司法試験と東大の難易度はどっちが高い?合格率や勉強時間・予備試験との差も解説!
「司法試験と東大はどっちのほうが難しいの?」
「それぞれの合格率や勉強時間を知りたい!」
こんな疑問をお持ちの方もいるのではないでしょうか?
司法試験と東大は、資格試験と大学それぞれにおいて最難関と言われています。しかしこの二つを比べた場合、どちらに合格するのがより難しいのかはあまり論じられていませんよね。
そこでこの記事では司法試験と東大の難易度について、それぞれの合格率や勉強時間などを比較しながら、どちらの難易度がより高いのかを比較していきます。
また、東大生におすすめの司法試験以外の進路についても触れていますので、ぜひ参考にしてください。
=====
ページ本文の「司法試験と東大は、資格試験と」から「で、ぜひ参考にしてください。」までを、一字も変えずに書き出してください。 このあとのエントリーは使わなくてかまいません。
=====
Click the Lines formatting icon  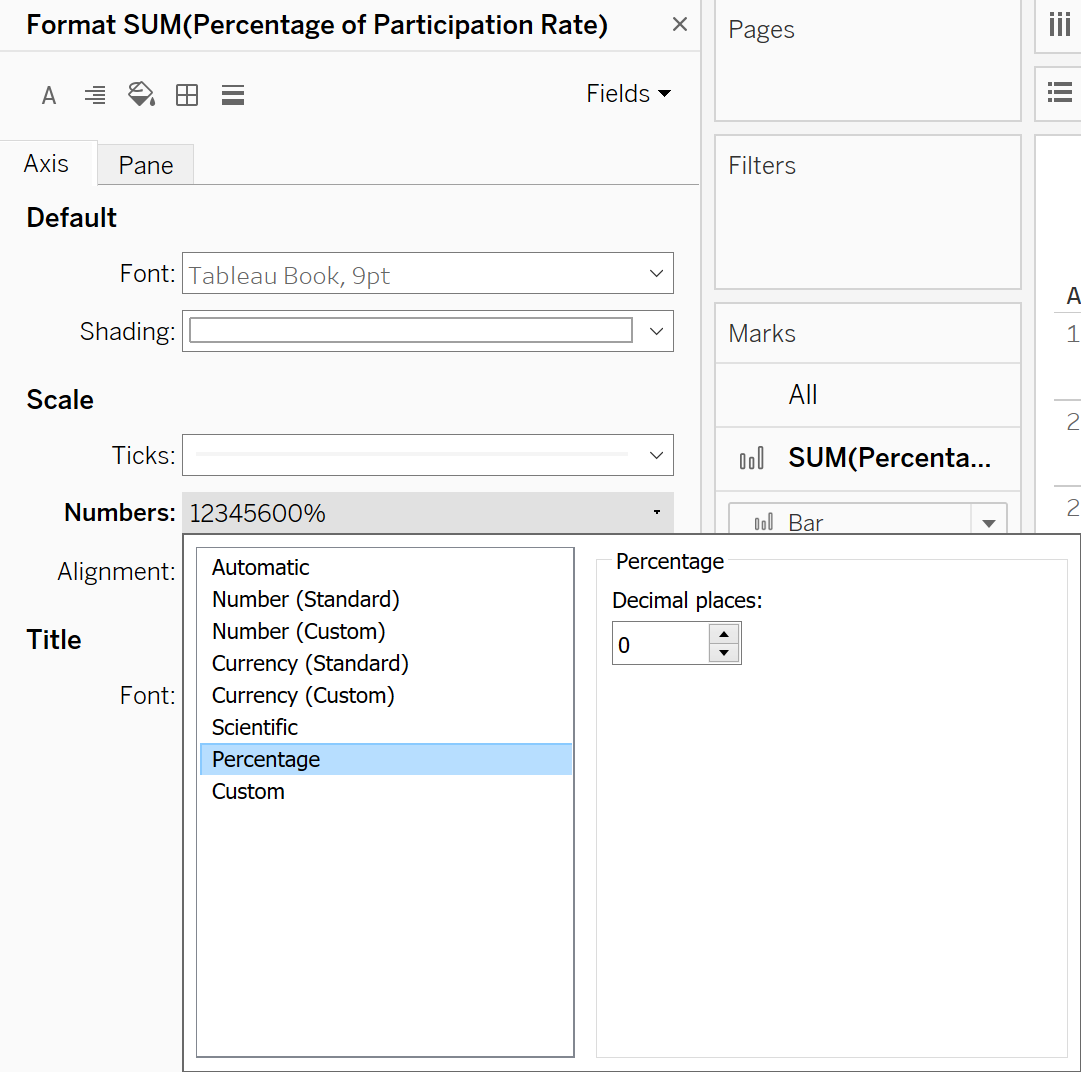[x=233, y=96]
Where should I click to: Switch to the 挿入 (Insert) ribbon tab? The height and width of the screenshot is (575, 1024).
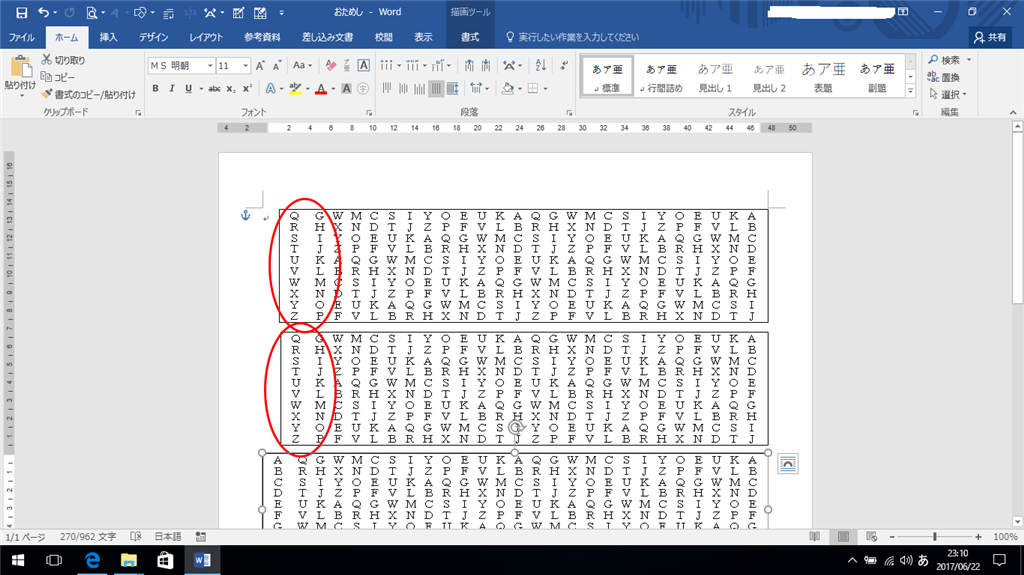tap(108, 37)
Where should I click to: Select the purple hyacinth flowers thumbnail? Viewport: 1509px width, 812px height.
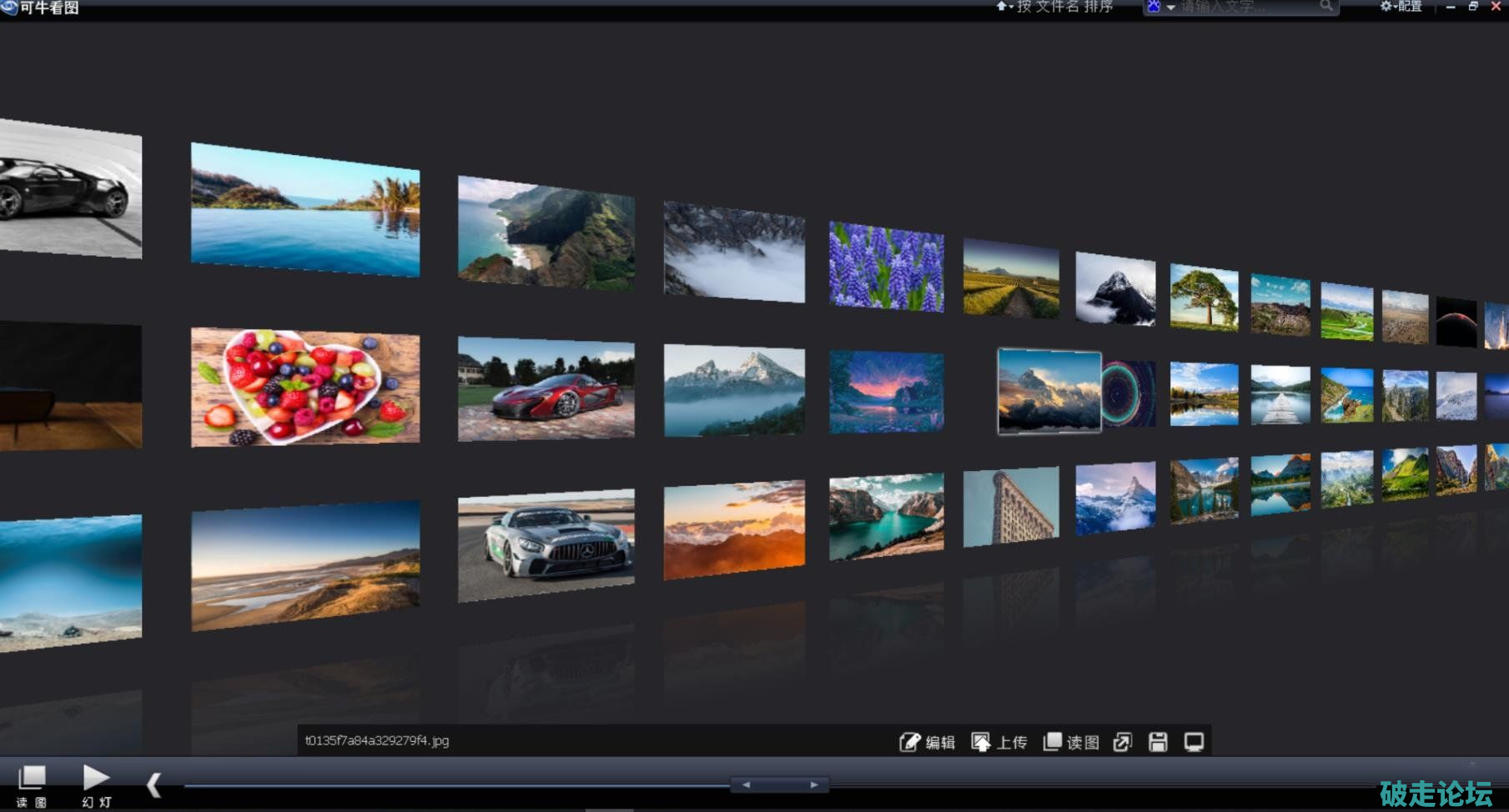[886, 267]
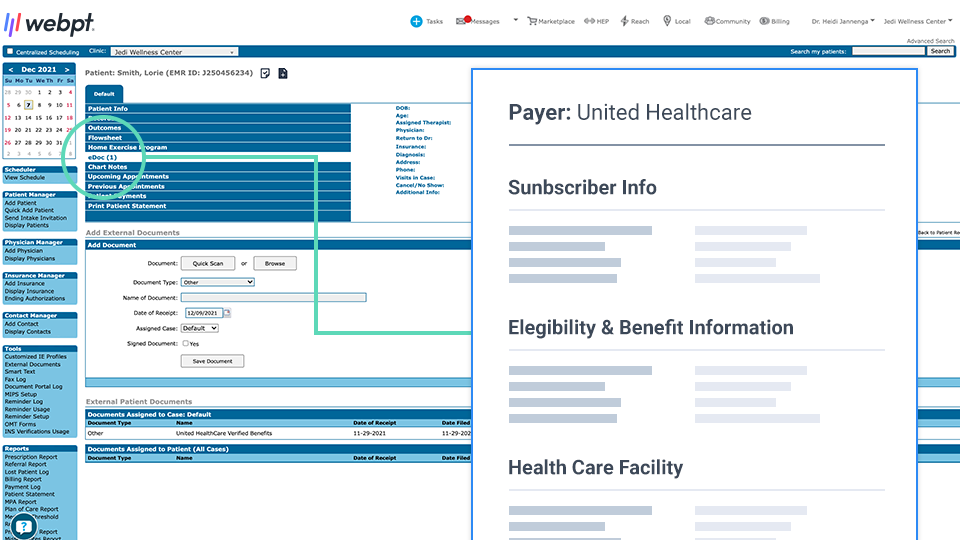This screenshot has height=540, width=960.
Task: Open the Billing dollar icon
Action: 765,21
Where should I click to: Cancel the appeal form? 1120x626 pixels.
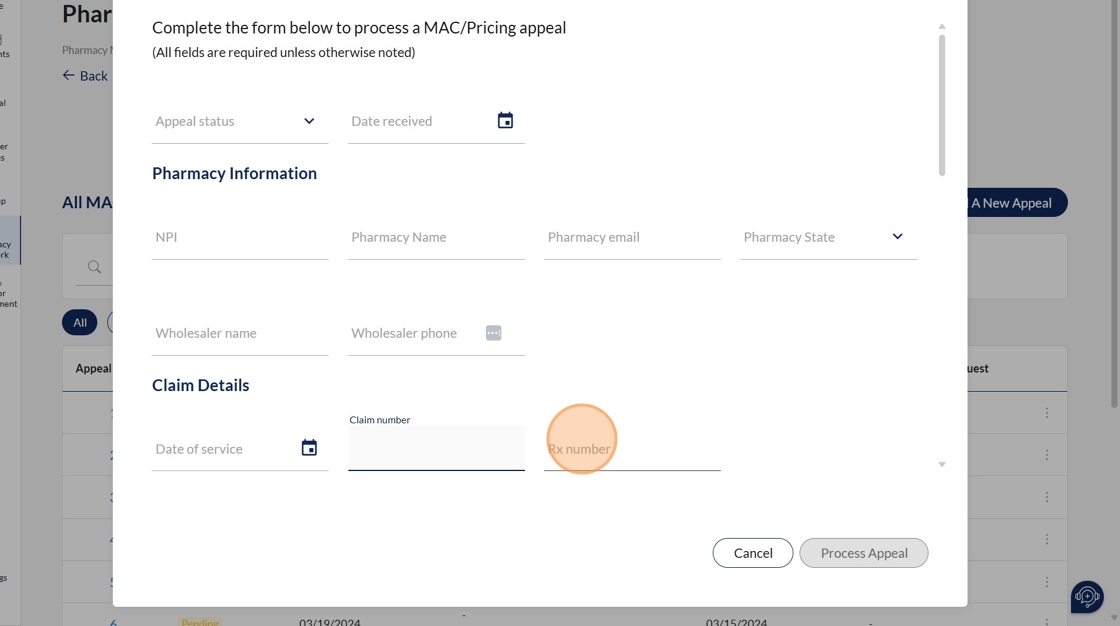coord(752,553)
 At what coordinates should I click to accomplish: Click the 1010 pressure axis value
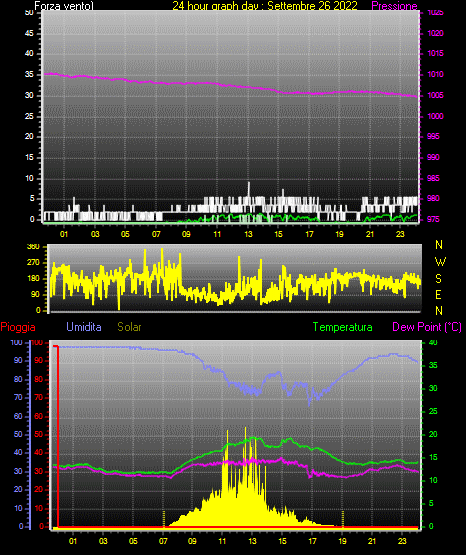(436, 74)
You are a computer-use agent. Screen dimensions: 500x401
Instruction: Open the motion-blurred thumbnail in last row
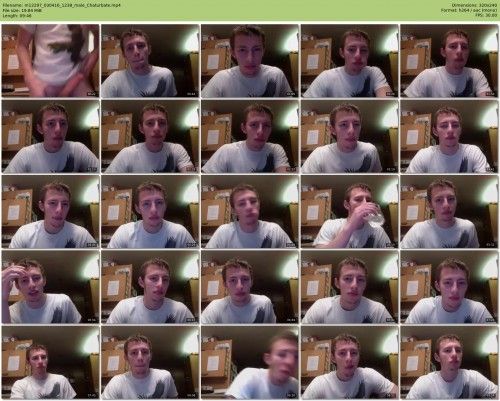pos(250,363)
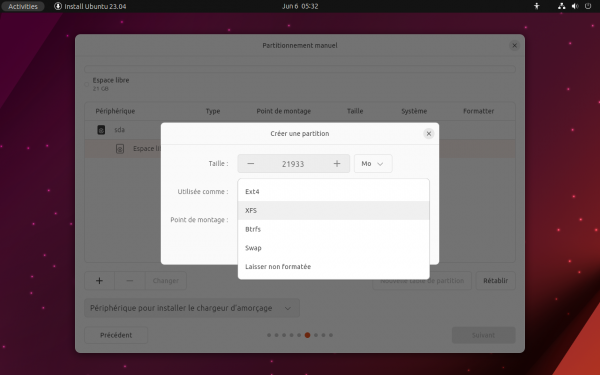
=====
完成した解答:
司法試験と東大は、資格試験と大学それぞれにおいて最難関と言われています。しかしこの二つを比べた場合、どちらに合格するのがより難しいのかはあまり論じられていませんよね。
そこでこの記事では司法試験と東大の難易度について、それぞれの合格率や勉強時間などを比較しながら、どちらの難易度がより高いのかを比較していきます。
また、東大生におすすめの司法試験以外の進路についても触れていますので、ぜひ参考にしてください。